Nova Scotia

Bid for Halifax CFL team steams ahead with Atlantic Schooners trademark

Documents formalized on Dec. 1 show the group behind the push to bring a team to Halifax would have the sole right to use the team name on a long list of souvenirs and others items.

Group behind franchise push registers name

CFL commissioner Randy Ambrosie, centre, meets with Maritime fans during the Atlantic Schooners Down East Kitchen Party last month in Ottawa. (Devin Heroux/CBC Sports)

A proposed CFL franchise for Halifax continues to gain momentum, with the group behind it trademarking the name Atlantic Schooners.

The trademark was formalized on Dec. 1 and gives the proponents the sole right to use of the team name on a long list of souvenirs and others items, ranging from licence-plate holders to golf umbrellas and even Christmas ornaments.

Included on the list, according to online records, is "wholesale and retail sales of sporting goods, athletic and casual clothing, and novelty items; online retail sale of sporting goods, athletic and casual clothing and novelty items."


Anthony Leblanc, who is part of the group trying to bring a team to Halifax, told TSN the trademark was registered "just for safety, just in case we want that name," but there's still a long way to go before a name is selected.

"We're going through the process now of testing certain names in the market by doing some polling," he told TSN. "What I'd like to do is a name-the-team contest where everyone can be engaged. But based on the feedback I'm hearing today it's going to be tough to go with anything but Schooners because that seems to be about 5-to-1 [in favour]."

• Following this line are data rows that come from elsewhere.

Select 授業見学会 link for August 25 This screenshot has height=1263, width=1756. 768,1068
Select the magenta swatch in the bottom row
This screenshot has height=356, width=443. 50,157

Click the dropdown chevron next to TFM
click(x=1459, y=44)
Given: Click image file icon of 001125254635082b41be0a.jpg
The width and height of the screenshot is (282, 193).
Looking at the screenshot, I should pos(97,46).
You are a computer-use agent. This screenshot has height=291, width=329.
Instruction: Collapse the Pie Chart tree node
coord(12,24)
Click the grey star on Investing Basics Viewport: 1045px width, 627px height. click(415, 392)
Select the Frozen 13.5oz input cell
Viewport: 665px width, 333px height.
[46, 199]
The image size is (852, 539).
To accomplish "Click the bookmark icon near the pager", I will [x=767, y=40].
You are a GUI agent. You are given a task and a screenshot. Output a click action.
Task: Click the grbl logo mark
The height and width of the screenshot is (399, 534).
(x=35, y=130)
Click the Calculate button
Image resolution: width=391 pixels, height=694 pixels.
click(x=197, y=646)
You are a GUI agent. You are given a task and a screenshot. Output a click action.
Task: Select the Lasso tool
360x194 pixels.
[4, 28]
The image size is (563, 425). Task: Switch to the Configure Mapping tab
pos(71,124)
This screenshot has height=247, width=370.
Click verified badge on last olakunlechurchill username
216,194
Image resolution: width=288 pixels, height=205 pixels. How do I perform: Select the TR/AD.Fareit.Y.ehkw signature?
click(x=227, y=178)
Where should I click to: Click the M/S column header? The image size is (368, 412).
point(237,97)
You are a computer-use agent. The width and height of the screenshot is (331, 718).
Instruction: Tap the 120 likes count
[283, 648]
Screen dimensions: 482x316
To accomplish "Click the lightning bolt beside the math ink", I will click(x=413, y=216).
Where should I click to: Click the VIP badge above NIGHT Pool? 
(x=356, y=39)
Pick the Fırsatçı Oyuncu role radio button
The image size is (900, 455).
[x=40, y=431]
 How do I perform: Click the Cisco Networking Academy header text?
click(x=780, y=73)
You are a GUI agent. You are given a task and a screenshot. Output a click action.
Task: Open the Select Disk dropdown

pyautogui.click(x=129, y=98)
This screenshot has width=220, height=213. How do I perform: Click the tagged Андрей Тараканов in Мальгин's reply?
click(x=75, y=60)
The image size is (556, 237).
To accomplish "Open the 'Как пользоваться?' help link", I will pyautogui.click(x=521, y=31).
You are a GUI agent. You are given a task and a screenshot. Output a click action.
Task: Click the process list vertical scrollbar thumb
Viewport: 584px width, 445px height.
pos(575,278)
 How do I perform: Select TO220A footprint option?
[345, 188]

LeBlanc, a New Brunswick native who is former president and CEO of the NHL's Arizona Coyotes, is listed as president and CEO of newly registered Maritime Football Ltd., the company that applied for the trademark. 

Gary Drummond, the Coyotes's former president of hockey operations, is listed as the vice-president and a director of the proposed franchise. LeBlanc and Drummond left the Coyotes when the team went through a front-office makeover in June.

Bruce Bowser, president of AMJ Campbell Van Lines, is listed as director and secretary.

Fans display an Atlantic Schooners banner at the Toronto-Edmonton CFL game in Moncton, N.B., on Sept. 26, 2010. (Andrew Vaughan/Canadian Press)

The trademark documents also deal with copyright protection relating to "broadcasting and re-broadcasting of football games through television, streaming services, satellite, radio and the internet."

The Canadian Football League currently has nine teams, five in the West division and four in the East division. It was revealed just prior to the Grey Cup game in Ottawa that the investor group had met with Halifax council to discuss a franchise coming to the city.

Halifax currently has no stadium for a pro football team to play in.

Canadian beer giant Labatt, which makes Schooner beer, has not been involved with Maritime Football Ltd.'s trademark process, but said it could become a partner down the road if the franchise takes flight.

"If a team came, and they had a stadium to play in, our likely approach would be to try and secure pouring rights in the building," said Wade Keller, the Atlantic Canada director of corporate affairs for Labatt Breweries of Canada.

"We could sponsor certain events at games, or even an entire game, but we leave team ownership to others."